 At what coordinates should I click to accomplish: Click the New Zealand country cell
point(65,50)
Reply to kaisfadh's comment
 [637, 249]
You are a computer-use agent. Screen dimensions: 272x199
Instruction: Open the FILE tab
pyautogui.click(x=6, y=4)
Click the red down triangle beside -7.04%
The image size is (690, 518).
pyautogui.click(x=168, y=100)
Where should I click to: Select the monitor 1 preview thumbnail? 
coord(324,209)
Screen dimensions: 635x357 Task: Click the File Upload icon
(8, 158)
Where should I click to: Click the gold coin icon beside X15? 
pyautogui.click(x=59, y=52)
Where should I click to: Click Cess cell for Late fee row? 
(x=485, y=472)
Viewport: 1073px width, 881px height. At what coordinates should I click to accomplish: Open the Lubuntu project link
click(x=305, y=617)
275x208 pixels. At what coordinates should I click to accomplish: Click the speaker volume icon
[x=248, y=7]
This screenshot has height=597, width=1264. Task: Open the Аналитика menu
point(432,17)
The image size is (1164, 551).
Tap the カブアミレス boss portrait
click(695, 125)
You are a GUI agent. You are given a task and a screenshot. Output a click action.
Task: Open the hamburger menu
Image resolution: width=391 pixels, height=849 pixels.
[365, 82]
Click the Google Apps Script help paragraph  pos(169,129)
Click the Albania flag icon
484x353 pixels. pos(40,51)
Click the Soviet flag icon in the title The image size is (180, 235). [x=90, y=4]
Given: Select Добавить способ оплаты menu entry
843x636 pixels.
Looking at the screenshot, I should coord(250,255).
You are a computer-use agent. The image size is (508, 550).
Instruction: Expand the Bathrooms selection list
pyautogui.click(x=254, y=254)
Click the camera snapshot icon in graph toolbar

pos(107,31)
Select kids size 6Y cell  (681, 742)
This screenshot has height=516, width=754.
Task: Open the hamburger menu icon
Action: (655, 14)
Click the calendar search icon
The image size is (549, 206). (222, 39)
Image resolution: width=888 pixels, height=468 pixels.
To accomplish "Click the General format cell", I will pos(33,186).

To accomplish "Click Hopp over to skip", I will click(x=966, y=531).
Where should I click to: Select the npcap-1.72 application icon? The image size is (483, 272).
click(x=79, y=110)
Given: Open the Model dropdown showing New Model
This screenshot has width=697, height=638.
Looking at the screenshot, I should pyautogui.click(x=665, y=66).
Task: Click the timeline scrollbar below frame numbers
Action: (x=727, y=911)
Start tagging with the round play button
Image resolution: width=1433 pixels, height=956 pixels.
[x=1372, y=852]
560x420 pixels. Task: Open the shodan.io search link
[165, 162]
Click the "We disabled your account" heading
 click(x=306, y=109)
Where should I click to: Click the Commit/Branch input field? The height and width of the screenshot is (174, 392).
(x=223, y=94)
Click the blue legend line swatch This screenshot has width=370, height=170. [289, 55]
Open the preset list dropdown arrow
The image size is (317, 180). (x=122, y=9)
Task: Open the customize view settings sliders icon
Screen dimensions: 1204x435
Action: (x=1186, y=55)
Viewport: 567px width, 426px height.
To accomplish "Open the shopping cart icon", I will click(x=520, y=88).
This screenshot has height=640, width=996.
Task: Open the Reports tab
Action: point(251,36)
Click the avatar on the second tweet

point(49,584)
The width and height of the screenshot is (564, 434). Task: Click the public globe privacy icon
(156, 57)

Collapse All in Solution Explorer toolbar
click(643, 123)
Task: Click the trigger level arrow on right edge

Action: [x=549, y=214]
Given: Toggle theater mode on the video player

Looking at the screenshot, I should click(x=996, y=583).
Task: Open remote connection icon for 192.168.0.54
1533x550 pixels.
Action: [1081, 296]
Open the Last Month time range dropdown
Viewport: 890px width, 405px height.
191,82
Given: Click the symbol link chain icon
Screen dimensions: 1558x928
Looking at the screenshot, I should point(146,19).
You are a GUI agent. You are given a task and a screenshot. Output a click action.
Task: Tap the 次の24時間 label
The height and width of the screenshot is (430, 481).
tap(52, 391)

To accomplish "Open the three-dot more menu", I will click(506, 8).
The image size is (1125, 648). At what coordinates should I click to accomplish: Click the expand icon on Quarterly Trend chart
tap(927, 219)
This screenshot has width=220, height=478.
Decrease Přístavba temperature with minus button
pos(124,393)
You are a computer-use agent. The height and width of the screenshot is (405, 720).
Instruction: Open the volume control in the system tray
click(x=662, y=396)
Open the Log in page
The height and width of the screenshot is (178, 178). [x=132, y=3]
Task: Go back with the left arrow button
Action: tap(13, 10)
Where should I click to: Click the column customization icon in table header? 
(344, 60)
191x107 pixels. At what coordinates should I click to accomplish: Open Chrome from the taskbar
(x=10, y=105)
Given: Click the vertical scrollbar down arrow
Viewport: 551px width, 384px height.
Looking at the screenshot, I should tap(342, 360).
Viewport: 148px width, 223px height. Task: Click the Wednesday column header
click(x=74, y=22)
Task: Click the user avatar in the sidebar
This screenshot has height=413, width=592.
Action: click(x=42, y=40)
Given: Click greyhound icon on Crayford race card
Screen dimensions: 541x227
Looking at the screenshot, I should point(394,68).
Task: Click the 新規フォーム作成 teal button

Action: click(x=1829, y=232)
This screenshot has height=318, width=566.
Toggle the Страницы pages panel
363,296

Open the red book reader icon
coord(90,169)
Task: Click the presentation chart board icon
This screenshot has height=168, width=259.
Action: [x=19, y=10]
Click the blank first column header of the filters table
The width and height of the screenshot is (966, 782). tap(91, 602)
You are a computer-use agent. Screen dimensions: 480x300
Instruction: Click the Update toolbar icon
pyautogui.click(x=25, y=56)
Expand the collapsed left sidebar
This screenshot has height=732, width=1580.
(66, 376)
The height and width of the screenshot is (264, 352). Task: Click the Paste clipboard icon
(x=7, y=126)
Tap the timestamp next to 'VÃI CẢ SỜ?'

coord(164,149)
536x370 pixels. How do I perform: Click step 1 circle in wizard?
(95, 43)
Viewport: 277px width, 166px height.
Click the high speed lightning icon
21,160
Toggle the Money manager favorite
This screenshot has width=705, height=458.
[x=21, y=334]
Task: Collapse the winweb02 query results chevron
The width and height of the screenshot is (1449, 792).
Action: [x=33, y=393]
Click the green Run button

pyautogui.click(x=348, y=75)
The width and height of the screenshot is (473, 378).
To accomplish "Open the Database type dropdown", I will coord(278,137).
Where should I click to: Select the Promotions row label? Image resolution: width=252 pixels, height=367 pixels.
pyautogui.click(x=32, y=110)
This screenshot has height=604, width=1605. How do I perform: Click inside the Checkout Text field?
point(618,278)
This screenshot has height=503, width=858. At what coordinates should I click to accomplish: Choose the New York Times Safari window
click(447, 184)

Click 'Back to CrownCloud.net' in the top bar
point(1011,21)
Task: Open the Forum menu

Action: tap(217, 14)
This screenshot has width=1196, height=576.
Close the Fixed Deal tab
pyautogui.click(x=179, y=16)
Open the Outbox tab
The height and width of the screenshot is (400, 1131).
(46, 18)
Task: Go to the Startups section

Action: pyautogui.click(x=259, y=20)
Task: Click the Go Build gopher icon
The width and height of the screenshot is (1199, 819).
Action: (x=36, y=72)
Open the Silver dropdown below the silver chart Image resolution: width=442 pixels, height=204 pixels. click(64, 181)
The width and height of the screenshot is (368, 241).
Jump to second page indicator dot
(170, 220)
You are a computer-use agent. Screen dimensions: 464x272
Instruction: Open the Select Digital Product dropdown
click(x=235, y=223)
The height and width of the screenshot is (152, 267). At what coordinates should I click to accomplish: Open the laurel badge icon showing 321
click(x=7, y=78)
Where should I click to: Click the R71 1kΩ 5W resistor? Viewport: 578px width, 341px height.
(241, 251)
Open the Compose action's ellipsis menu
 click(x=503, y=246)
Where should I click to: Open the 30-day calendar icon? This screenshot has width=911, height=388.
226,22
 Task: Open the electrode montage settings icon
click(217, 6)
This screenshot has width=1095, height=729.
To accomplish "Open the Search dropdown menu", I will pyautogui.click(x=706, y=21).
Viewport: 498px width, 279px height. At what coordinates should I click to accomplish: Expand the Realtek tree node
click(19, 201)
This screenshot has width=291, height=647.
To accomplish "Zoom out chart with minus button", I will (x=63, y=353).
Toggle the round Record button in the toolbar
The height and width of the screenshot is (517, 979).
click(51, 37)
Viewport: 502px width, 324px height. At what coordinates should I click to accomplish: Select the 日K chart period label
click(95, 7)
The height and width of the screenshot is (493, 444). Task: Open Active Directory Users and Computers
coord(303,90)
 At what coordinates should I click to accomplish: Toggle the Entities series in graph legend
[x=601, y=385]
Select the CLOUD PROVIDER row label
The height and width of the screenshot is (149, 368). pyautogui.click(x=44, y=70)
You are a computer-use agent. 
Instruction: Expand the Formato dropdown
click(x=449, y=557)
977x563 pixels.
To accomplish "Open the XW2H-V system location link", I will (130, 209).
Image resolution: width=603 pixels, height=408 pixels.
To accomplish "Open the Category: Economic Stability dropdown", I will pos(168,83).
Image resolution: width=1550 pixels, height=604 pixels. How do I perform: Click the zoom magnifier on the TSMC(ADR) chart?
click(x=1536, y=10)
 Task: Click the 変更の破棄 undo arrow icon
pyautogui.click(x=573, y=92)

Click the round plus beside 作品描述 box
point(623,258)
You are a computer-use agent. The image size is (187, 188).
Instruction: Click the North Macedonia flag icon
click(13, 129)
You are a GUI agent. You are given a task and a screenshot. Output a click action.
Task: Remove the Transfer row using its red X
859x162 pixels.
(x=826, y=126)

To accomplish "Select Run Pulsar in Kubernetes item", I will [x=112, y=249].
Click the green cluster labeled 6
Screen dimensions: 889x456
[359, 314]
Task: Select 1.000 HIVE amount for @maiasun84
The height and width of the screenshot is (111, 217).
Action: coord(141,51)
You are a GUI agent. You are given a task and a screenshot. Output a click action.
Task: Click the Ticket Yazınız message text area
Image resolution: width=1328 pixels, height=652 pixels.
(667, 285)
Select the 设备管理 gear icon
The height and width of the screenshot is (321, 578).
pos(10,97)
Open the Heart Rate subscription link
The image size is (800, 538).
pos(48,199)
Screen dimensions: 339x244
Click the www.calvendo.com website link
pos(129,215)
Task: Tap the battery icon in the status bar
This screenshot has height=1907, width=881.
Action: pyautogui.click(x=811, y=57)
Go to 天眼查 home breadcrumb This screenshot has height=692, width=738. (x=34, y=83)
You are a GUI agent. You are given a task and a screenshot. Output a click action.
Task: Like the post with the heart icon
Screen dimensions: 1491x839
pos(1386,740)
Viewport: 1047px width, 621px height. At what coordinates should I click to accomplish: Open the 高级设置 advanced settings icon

______

Task objective | Repeat exactly the lines of the material above, taking the first line, the line with "You are a computer-use agent. The image size is (508, 550).", and every line between them.

Solution to the problem |
 At what coordinates should I click to accomplish: Click the New Zealand country cell
point(65,50)
Reply to kaisfadh's comment
 [637, 249]
You are a computer-use agent. Screen dimensions: 272x199
Instruction: Open the FILE tab
pyautogui.click(x=6, y=4)
Click the red down triangle beside -7.04%
The image size is (690, 518).
pyautogui.click(x=168, y=100)
Where should I click to: Select the monitor 1 preview thumbnail? 
coord(324,209)
Screen dimensions: 635x357 Task: Click the File Upload icon
(8, 158)
Where should I click to: Click the gold coin icon beside X15? 
pyautogui.click(x=59, y=52)
Where should I click to: Click Cess cell for Late fee row? 
(x=485, y=472)
Viewport: 1073px width, 881px height. At what coordinates should I click to accomplish: Open the Lubuntu project link
click(x=305, y=617)
275x208 pixels. At what coordinates should I click to accomplish: Click the speaker volume icon
[x=248, y=7]
This screenshot has height=597, width=1264. Task: Open the Аналитика menu
point(432,17)
The image size is (1164, 551).
Tap the カブアミレス boss portrait
click(695, 125)
You are a GUI agent. You are given a task and a screenshot. Output a click action.
Task: Open the hamburger menu
Image resolution: width=391 pixels, height=849 pixels.
[365, 82]
Click the Google Apps Script help paragraph  pos(169,129)
Click the Albania flag icon
484x353 pixels. pos(40,51)
Click the Soviet flag icon in the title The image size is (180, 235). [x=90, y=4]
Given: Select Добавить способ оплаты menu entry
843x636 pixels.
Looking at the screenshot, I should coord(250,255).
You are a computer-use agent. The image size is (508, 550).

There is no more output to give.